Cornerback? Thanks to Kelvin Joseph's potential legal and NFL status problems, cornerback at this point less than a week from the draft is unsettled after the top three guys – Trevon Diggs, Anthony Brown and Jourdan Lewis. And this is Brown's last year of a three-year deal. You say Nahshon Wright. Well, last year's third-round pick has all of 91 NFL snaps of experience, 74 of those in the final regular-season game.

See what I'm talking about heading into the draft? A lot of ifs and hopes. And you can say the very same when it comes to the draft, too, especially when you are sitting at the 24th spot. It becomes an exercise in if this and this and this happens. You at best hope you can do that.

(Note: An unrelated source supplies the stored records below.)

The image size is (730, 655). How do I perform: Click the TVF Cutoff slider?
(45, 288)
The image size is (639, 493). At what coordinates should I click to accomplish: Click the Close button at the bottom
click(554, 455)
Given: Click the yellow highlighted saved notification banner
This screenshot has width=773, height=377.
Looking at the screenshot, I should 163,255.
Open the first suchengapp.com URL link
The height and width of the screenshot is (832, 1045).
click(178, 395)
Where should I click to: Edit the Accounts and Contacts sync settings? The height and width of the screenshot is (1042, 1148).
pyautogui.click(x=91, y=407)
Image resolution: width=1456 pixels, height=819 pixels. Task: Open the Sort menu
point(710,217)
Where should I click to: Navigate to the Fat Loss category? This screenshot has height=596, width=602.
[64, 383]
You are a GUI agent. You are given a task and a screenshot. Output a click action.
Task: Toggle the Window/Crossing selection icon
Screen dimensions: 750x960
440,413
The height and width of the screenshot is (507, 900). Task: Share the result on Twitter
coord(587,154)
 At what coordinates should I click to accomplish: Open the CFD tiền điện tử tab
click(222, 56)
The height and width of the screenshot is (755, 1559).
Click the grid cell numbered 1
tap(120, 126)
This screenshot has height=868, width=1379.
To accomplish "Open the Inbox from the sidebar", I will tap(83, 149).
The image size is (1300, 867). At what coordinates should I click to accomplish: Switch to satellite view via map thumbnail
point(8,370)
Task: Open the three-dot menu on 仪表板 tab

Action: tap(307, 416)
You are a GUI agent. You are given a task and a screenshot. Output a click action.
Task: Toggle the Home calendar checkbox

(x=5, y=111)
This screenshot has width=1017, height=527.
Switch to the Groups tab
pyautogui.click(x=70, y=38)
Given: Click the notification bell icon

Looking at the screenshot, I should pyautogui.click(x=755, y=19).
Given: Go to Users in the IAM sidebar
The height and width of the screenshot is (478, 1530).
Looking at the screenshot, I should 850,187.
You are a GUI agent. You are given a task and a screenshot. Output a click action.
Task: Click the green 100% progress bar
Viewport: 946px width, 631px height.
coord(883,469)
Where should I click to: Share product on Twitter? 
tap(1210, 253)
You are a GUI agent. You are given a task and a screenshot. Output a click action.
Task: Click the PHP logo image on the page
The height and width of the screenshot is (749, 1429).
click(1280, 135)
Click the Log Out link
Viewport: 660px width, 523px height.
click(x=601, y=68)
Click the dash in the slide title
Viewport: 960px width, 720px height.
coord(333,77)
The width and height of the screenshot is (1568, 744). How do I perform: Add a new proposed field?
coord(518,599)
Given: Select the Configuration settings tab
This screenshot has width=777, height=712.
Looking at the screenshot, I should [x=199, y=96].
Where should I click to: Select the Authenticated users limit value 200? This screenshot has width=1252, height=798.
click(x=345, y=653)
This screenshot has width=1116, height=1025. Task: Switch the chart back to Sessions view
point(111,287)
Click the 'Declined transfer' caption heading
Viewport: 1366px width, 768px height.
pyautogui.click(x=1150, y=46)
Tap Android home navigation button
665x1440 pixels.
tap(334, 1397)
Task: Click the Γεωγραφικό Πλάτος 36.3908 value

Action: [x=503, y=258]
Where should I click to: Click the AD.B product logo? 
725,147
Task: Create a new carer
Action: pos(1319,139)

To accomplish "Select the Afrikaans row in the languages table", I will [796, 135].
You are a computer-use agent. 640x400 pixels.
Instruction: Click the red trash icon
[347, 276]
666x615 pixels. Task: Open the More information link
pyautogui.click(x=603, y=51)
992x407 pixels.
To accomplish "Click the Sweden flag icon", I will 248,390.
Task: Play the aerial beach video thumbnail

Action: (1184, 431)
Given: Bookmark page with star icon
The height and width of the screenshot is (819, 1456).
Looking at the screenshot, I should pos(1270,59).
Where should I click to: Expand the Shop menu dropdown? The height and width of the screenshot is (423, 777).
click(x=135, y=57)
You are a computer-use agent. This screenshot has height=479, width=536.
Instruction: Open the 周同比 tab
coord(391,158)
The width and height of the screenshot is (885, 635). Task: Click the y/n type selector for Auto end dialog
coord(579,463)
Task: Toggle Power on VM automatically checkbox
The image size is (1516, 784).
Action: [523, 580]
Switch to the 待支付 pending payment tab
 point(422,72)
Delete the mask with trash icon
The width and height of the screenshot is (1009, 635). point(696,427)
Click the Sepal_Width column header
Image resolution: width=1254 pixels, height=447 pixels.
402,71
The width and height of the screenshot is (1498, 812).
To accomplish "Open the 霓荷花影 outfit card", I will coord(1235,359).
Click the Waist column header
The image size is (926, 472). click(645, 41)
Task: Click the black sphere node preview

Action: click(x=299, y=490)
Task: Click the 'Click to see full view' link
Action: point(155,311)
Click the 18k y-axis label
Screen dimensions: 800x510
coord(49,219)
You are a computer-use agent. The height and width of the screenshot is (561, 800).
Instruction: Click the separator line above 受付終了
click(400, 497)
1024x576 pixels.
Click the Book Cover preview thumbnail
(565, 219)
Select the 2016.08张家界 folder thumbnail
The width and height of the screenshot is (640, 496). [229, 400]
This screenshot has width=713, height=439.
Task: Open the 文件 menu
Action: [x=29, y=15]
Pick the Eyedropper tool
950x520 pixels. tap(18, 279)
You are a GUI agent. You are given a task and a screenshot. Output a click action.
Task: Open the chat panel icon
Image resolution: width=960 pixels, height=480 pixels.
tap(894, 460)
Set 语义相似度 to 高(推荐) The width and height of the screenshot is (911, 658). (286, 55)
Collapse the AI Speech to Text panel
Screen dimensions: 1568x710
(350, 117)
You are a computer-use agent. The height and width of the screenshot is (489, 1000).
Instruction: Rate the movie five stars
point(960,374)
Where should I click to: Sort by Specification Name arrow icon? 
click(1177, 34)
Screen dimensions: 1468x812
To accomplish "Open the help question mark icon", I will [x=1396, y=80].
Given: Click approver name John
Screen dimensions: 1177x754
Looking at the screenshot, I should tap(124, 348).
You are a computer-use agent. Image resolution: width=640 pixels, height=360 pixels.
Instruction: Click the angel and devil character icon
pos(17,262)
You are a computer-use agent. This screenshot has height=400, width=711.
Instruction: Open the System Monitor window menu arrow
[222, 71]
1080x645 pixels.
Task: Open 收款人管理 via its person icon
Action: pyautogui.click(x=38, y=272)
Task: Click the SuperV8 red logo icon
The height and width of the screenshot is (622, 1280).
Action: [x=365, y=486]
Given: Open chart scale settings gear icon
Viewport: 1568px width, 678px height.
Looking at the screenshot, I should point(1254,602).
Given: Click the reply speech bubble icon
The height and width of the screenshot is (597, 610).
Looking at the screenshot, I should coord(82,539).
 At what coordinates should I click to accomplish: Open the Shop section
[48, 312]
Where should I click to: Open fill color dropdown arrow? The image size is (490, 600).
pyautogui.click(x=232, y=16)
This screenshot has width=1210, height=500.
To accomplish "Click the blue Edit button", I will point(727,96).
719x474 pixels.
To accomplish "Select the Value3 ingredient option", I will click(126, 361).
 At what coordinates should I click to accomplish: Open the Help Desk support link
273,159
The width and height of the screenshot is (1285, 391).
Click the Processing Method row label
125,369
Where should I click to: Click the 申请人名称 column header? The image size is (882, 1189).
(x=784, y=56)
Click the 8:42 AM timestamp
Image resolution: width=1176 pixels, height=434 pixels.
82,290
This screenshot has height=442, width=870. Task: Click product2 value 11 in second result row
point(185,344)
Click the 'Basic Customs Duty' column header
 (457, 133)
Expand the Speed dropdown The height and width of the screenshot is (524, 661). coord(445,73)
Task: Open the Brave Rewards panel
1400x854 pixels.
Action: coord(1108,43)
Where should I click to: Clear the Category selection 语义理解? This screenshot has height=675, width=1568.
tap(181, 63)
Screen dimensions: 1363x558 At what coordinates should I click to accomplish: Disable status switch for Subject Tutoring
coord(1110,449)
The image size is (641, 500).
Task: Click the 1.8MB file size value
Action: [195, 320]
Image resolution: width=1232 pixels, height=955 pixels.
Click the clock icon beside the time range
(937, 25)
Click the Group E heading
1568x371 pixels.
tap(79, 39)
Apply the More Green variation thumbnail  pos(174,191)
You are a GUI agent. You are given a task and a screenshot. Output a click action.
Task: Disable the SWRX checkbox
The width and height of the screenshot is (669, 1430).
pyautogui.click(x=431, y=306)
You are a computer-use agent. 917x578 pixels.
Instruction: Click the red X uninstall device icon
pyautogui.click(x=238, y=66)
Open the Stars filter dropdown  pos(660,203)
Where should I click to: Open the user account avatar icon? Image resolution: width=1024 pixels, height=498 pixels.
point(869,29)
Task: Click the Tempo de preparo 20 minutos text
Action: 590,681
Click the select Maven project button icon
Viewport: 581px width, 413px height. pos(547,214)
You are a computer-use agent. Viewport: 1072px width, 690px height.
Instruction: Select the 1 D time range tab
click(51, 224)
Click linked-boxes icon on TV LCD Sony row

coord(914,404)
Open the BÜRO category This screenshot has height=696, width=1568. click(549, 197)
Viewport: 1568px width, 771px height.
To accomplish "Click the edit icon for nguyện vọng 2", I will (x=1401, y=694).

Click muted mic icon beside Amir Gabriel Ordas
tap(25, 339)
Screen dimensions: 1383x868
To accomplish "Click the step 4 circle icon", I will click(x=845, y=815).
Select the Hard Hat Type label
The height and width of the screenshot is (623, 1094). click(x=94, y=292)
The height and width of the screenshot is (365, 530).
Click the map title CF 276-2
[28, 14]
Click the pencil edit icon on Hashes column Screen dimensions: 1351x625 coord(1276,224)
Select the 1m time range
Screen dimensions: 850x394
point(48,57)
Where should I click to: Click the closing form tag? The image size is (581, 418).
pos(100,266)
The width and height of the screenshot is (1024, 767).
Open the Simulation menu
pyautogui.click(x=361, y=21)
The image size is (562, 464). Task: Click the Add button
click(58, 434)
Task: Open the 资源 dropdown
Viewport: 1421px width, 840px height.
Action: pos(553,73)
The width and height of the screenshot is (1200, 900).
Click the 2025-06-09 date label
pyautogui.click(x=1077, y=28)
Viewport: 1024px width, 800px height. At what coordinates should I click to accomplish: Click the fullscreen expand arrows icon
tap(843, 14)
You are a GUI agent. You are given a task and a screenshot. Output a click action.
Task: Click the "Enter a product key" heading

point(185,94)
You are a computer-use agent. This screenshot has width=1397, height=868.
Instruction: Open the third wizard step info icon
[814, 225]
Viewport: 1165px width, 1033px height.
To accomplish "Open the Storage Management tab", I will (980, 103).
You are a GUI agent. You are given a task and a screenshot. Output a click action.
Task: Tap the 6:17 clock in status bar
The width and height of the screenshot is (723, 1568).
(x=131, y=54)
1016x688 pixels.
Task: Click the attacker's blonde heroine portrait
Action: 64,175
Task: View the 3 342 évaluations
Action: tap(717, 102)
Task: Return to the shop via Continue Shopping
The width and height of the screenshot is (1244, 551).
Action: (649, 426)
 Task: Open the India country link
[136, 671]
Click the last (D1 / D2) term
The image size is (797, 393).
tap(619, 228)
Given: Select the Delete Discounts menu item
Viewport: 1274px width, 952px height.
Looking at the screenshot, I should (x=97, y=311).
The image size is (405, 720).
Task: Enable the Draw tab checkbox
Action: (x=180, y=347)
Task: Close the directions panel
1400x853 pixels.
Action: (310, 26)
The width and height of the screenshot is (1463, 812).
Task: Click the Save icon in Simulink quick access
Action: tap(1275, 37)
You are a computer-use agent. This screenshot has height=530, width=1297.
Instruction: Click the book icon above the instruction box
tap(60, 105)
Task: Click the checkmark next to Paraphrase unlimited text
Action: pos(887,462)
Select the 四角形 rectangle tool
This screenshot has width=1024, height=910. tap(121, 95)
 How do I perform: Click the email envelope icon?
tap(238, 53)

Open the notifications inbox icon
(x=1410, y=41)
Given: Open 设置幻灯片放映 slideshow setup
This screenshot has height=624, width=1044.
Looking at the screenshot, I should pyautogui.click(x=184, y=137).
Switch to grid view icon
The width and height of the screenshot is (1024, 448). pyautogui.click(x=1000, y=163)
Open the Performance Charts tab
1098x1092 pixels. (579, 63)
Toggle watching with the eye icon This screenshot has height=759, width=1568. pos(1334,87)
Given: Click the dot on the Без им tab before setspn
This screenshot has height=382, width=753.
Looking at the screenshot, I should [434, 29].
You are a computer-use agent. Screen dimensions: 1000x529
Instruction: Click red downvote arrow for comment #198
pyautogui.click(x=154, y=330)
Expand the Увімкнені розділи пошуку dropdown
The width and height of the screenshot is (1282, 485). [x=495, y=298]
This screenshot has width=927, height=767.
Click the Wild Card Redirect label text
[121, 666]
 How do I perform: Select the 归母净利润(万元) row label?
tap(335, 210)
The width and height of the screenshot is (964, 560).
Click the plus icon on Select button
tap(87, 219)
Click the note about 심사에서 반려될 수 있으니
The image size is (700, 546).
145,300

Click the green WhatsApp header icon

There will be a premium on Cowboys' draft homework and reconnaissance, not only knowing what you want to do next Thursday-Saturday, but also projecting what other teams drafting in front of you might do.

You say maneuver around in the draft by trading? Great, but takes two to tango I'm told. No guarantees there, either.

Bottom line: The Cowboys must be right. Right about the cap-related personnel decisions. Right about their talent projections, like Lamb becoming a No. 1 receiver. Steele becoming a capable starting right tackle. Armstrong and/or Fowler, too, at D-end. Getting production from Hooker, Washington and a healthy Gallup in time.

And right about a bunch of these draft choices over the past three years, guys such as Trysten Hill, McGovern, Wilson, Tyler Biadasz, Neville Gallimore, Wright, Cox, Ball, Simi Fehoko, Mukuamu, Osa Odighizuwa and Quinton Bohanna. Oh, and a few previous rookie free agents, too, like tight end Sean McKeon and linebackers Luke Gifford and Francis Bernard.

And not to forget a kicker to be named soon, you'd think.

"Sometimes you let a player move on and it allows other players to step up in even a bigger role, whether that's a CeeDee Lamb or a Michael Gallup," Cowboys COO Stephen Jones said on a recent radio interview. "I know Amari was a great player for us, but it certainly might allow CeeDee and Michael to step up and play an even bigger role, and who knows what their upside might be.

"Same thing with Dorance Armstrong. We hated to lose Randy. We went down to the wire with him, but at the same time, you look at production, you look at what Dorance Armstrong's done, you know. He's right there from a production standpoint with Randy.

"So, I just feel good where our football team is. I think we'll be a better team, and I think we'll take the next step."

One while navigating into the dimension of the great unknown.